* **Task description**:
Word for word, write out all of the data below.

* **Input for this task**:
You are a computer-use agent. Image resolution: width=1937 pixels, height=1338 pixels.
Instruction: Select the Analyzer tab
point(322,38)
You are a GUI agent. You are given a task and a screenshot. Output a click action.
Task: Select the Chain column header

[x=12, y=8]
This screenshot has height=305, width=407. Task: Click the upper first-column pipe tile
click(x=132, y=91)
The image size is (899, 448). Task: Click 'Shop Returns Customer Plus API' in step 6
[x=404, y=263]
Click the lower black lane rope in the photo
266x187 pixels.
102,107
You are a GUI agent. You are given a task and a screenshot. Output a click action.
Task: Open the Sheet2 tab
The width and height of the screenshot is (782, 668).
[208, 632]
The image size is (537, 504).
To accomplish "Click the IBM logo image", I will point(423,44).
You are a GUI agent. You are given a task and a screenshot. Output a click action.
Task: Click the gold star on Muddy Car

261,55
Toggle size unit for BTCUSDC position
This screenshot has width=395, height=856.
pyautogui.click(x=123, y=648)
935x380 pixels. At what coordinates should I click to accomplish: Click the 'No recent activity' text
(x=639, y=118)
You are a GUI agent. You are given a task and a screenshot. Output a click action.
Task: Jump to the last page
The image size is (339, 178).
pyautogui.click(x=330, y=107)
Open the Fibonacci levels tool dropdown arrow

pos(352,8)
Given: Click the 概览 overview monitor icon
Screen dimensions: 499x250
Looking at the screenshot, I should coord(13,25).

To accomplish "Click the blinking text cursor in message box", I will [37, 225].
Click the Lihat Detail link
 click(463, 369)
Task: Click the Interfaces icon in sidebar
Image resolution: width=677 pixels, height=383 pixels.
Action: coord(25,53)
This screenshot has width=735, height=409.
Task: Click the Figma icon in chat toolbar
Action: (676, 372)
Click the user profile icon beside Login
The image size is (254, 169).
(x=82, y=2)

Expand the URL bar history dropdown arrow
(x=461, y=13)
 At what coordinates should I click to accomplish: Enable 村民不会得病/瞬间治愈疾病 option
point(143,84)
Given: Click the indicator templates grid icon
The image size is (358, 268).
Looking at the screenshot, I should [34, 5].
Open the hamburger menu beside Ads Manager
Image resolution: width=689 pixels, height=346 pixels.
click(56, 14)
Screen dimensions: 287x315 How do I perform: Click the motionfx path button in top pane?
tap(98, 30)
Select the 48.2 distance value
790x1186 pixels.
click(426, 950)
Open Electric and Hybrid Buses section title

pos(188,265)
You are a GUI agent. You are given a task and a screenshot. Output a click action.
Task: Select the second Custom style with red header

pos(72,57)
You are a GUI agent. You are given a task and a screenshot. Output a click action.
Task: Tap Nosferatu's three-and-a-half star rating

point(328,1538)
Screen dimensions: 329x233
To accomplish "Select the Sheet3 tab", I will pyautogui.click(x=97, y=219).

* **Answer section**:
You are a computer-use agent. Image resolution: width=1937 pixels, height=1338 pixels.
Instruction: Select the Analyzer tab
point(322,38)
You are a GUI agent. You are given a task and a screenshot. Output a click action.
Task: Select the Chain column header

[x=12, y=8]
This screenshot has height=305, width=407. Task: Click the upper first-column pipe tile
click(x=132, y=91)
The image size is (899, 448). Task: Click 'Shop Returns Customer Plus API' in step 6
[x=404, y=263]
Click the lower black lane rope in the photo
266x187 pixels.
102,107
You are a GUI agent. You are given a task and a screenshot. Output a click action.
Task: Open the Sheet2 tab
The width and height of the screenshot is (782, 668).
[208, 632]
The image size is (537, 504).
To accomplish "Click the IBM logo image", I will point(423,44).
You are a GUI agent. You are given a task and a screenshot. Output a click action.
Task: Click the gold star on Muddy Car

261,55
Toggle size unit for BTCUSDC position
This screenshot has width=395, height=856.
pyautogui.click(x=123, y=648)
935x380 pixels. At what coordinates should I click to accomplish: Click the 'No recent activity' text
(x=639, y=118)
You are a GUI agent. You are given a task and a screenshot. Output a click action.
Task: Jump to the last page
The image size is (339, 178).
pyautogui.click(x=330, y=107)
Open the Fibonacci levels tool dropdown arrow

pos(352,8)
Given: Click the 概览 overview monitor icon
Screen dimensions: 499x250
Looking at the screenshot, I should coord(13,25).

To accomplish "Click the blinking text cursor in message box", I will [37, 225].
Click the Lihat Detail link
 click(463, 369)
Task: Click the Interfaces icon in sidebar
Image resolution: width=677 pixels, height=383 pixels.
Action: coord(25,53)
This screenshot has width=735, height=409.
Task: Click the Figma icon in chat toolbar
Action: (676, 372)
Click the user profile icon beside Login
The image size is (254, 169).
(x=82, y=2)

Expand the URL bar history dropdown arrow
(x=461, y=13)
 At what coordinates should I click to accomplish: Enable 村民不会得病/瞬间治愈疾病 option
point(143,84)
Given: Click the indicator templates grid icon
The image size is (358, 268).
Looking at the screenshot, I should [34, 5].
Open the hamburger menu beside Ads Manager
Image resolution: width=689 pixels, height=346 pixels.
click(56, 14)
Screen dimensions: 287x315 How do I perform: Click the motionfx path button in top pane?
tap(98, 30)
Select the 48.2 distance value
790x1186 pixels.
click(426, 950)
Open Electric and Hybrid Buses section title

pos(188,265)
You are a GUI agent. You are given a task and a screenshot. Output a click action.
Task: Select the second Custom style with red header

pos(72,57)
You are a GUI agent. You are given a task and a screenshot. Output a click action.
Task: Tap Nosferatu's three-and-a-half star rating

point(328,1538)
Screen dimensions: 329x233
To accomplish "Select the Sheet3 tab", I will pyautogui.click(x=97, y=219).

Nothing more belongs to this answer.